(WHAT NEEDS TO BE DONE): Search the data for the string "will" and gather each line it is in.

** Opening DATA RECORDS block **

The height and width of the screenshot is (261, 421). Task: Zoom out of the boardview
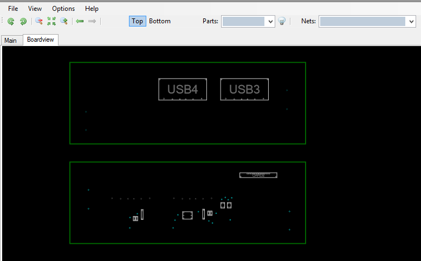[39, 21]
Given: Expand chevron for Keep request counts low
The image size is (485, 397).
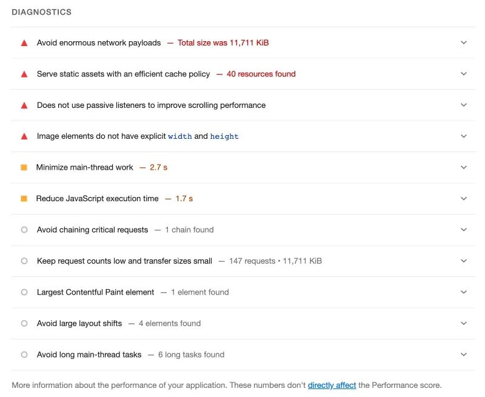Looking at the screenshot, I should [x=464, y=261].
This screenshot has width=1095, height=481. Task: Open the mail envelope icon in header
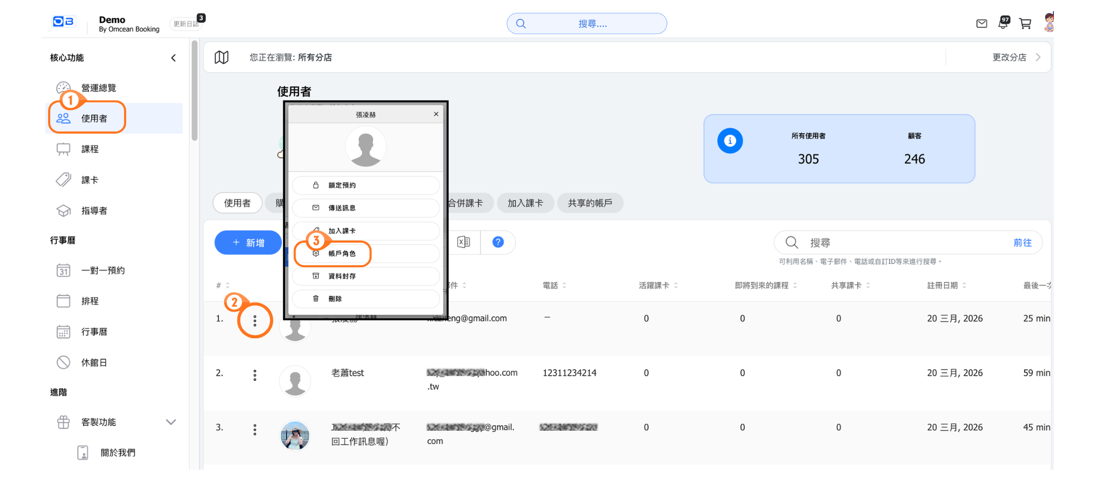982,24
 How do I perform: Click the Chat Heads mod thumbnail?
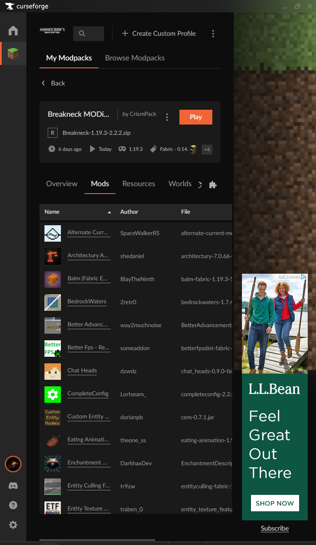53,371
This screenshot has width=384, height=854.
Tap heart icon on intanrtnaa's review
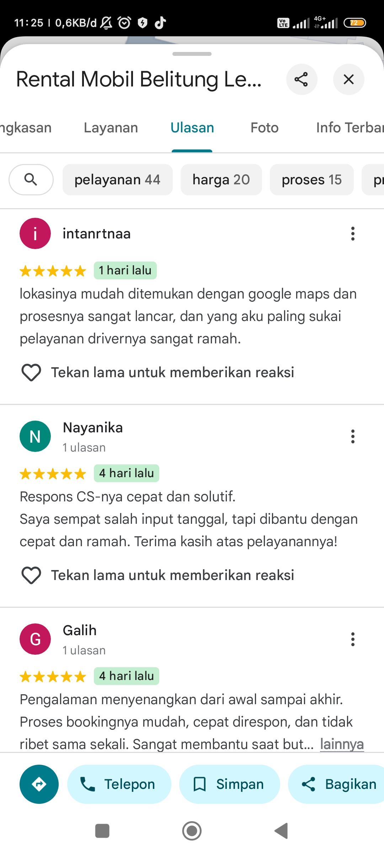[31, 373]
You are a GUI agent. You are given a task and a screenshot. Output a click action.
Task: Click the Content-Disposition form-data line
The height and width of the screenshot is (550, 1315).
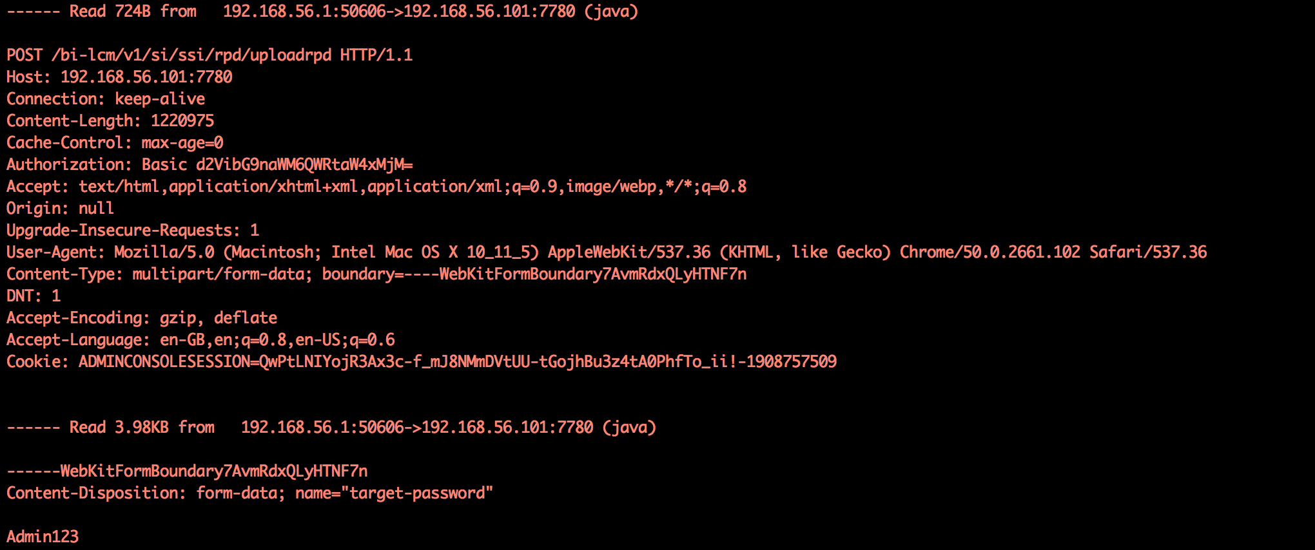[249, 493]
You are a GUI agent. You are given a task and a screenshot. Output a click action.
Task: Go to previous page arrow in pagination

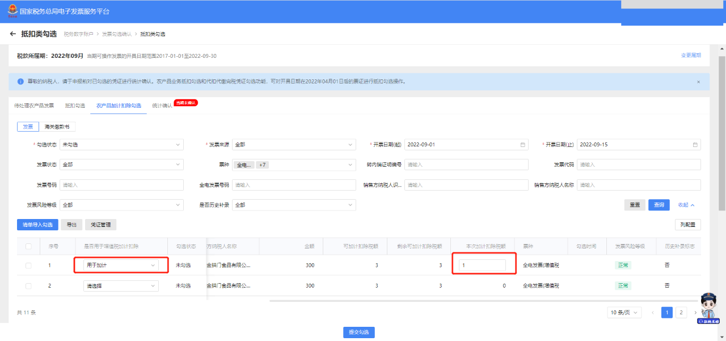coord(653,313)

** Closing DATA RECORDS block **
** Opening DATA RECORDS block **

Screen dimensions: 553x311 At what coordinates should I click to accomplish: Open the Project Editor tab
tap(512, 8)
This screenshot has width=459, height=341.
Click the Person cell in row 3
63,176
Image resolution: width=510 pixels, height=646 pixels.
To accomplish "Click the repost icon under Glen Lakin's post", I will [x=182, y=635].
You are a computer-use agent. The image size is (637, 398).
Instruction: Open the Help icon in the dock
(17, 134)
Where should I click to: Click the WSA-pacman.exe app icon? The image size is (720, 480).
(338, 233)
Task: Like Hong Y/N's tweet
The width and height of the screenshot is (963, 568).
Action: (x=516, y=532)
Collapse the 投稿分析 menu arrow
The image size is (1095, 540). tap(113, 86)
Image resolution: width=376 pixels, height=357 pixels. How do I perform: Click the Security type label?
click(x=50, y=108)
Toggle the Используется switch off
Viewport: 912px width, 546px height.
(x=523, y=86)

** Closing DATA RECORDS block **
** Opening DATA RECORDS block **

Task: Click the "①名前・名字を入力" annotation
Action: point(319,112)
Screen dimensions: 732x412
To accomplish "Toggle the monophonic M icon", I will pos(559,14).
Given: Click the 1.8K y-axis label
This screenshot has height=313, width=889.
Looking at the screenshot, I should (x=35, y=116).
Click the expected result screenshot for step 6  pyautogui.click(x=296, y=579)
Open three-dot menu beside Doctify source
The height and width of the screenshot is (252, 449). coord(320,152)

** Closing DATA RECORDS block **

(WRITTEN RESPONSE):
To accomplish "Click the repost icon under Glen Lakin's post", I will [x=182, y=635].
To accomplish "Toggle the monophonic M icon", I will pos(559,14).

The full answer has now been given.